::: Extracted entries :::
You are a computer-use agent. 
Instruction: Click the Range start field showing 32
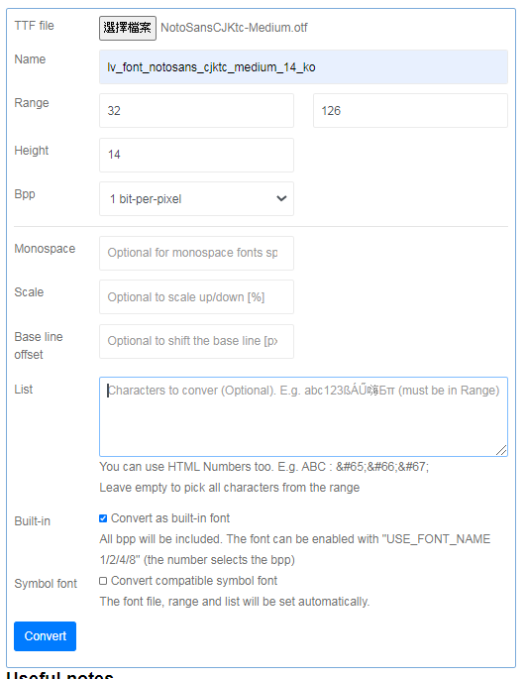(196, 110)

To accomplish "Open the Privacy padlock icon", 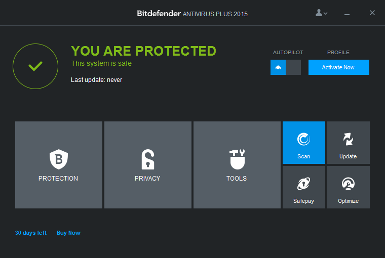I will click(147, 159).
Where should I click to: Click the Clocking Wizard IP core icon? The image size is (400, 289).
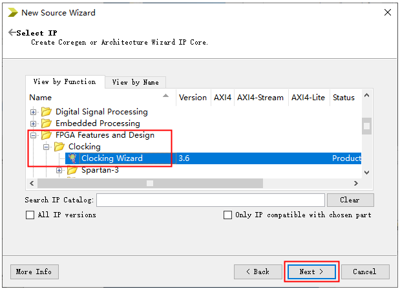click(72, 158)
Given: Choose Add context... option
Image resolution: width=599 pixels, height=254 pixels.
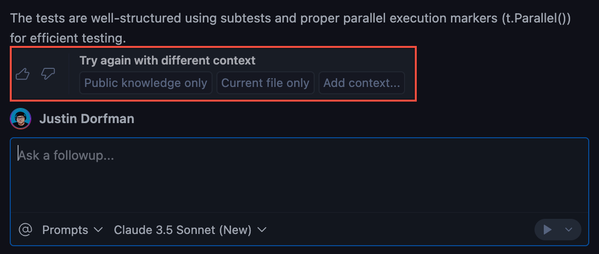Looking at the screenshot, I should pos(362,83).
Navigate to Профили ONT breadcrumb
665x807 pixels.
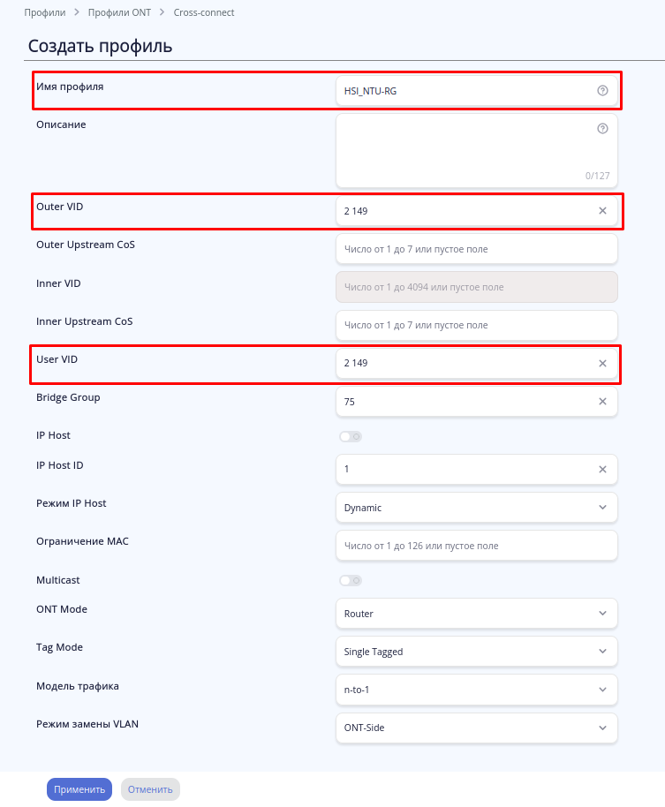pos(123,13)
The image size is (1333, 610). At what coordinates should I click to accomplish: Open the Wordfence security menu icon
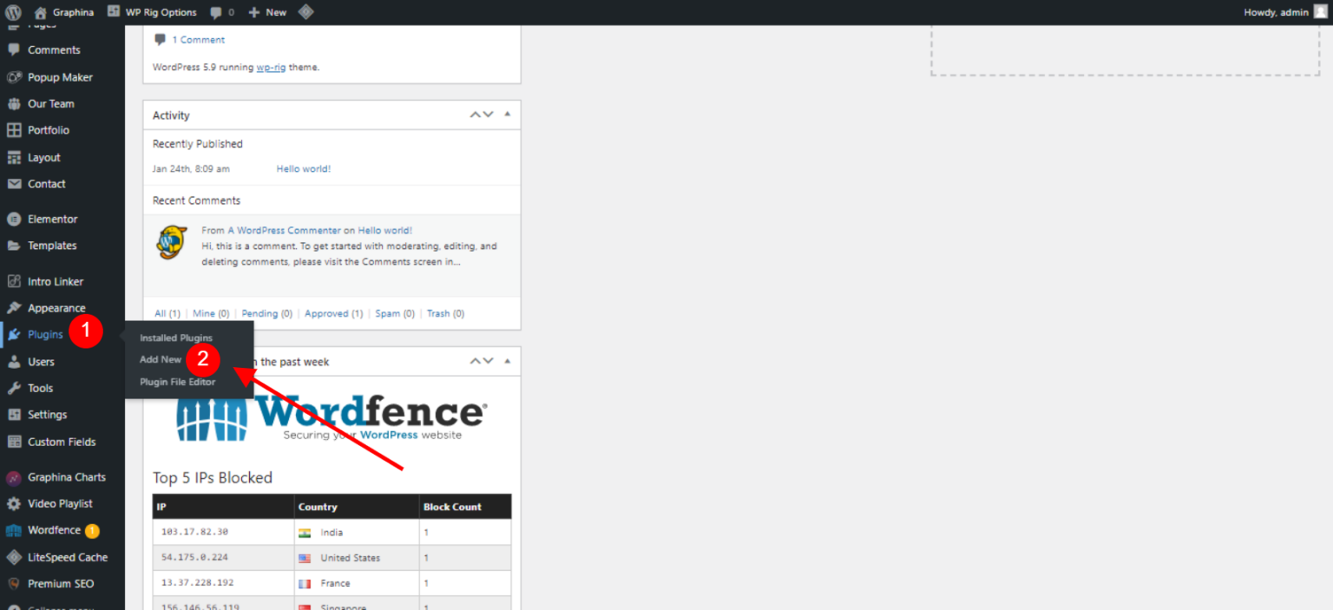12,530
:::
Omitting all pictures, restate word for word the lines from the one containing "Given: Choose Add context... option" through the last line of the data.

Given: Choose Add context... option
Image resolution: width=599 pixels, height=254 pixels.
Looking at the screenshot, I should pos(362,83).
Navigate to Профили ONT breadcrumb
665x807 pixels.
pos(123,13)
The image size is (1333, 610). At what coordinates should I click to accomplish: Open the Wordfence security menu icon
12,530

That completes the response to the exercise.